Tuesday, August 22, 2006

When I breeze into that city

Phew. I had to track down contact information for, I think, 400 billion editors today. Well, it felt like that. If you've published me in the past few years, you've probably got an email in your inbox from me.

The University of Nebraska Press wanted written verification that the 42 poems in Notes that were published in journals are mine to reprint outright. I'm almost certain that all of them have reverted back to me upon publication but I can understand why they'd want it spelled out.

That was a mind-numbing few hours. I distracted myself by stirring the pot over in Slate's forums. They've been serializing The 9/11 Report: A Graphic Adaptation. Some bozo was horrified that a comic book, his term, had been made out of such a tragedy. It's clear he hadn't picked one up since about 1950. Longtime comic book reader that I am, I couldn't let him go by unsmacked. So it became this huge discussion about what art is and what medium is and preconceived notions about both.

Of course, this went nowhere. But people have this absurd idea about September 11th and art's relationship to it, that it's too soon, too soon, too soon. I don't know what they expect, that there's an art acceptability counter ticking down implaccably somewhere, probably Area 51, and at some random time a buzzer will go off, freeing us troublesome artists because, well, now it's ok.

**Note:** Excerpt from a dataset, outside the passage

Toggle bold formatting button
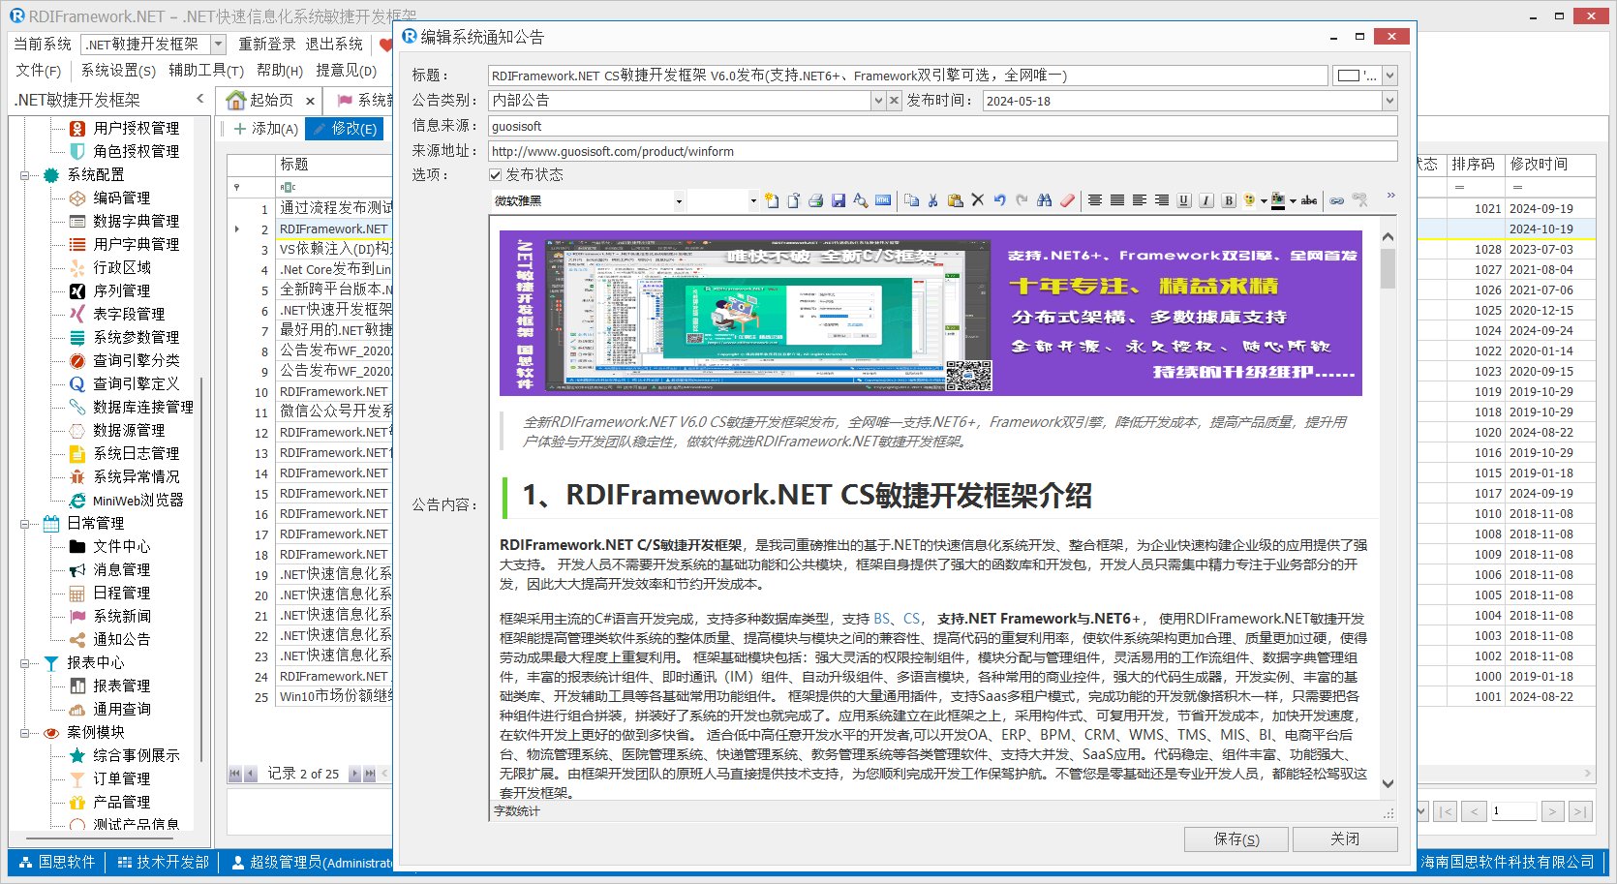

It's never going to be that. Art is one of things we have us humans to help us understand, grieve, remember, and heal and this notion that art has no place in these discussions, this unfolding of history, impoverishes us all.

7 comments:

Glenn Ingersoll said...

When I was on staff with Berkeley Poetry Review (15 years ago) I remember we got a series of increasingly exasperated letters from a poet who needed us to affirm that a poem the review had pub'd some years previous was available for reprinting. I think I wrote back after the third letter because no one else was going to. (None of us were working on BPR when his poem had been included.) I mean, I thought it was absurd to think he had to ask us our permission for anything. So I signed the paperwork he (or his publisher) had sent us because it was getting really obvious that not responding was making somebody unhappy.

Montgomery Maxton said...

Eggshells. I hate it.

Alison Stine said...

I haven't read the graphic novel yet, but I loved this post. Well-said.

marybid said...

Hmmm. Somebody obviously missed Maus.

Good luck with the editors!

Anonymous said...

I think you can buy the Art Acceptability Counter at Target now. Just an fyi.

Anonymous said...

hey pg, how did you get to be so smart?

Suzanne said...

I loved this post.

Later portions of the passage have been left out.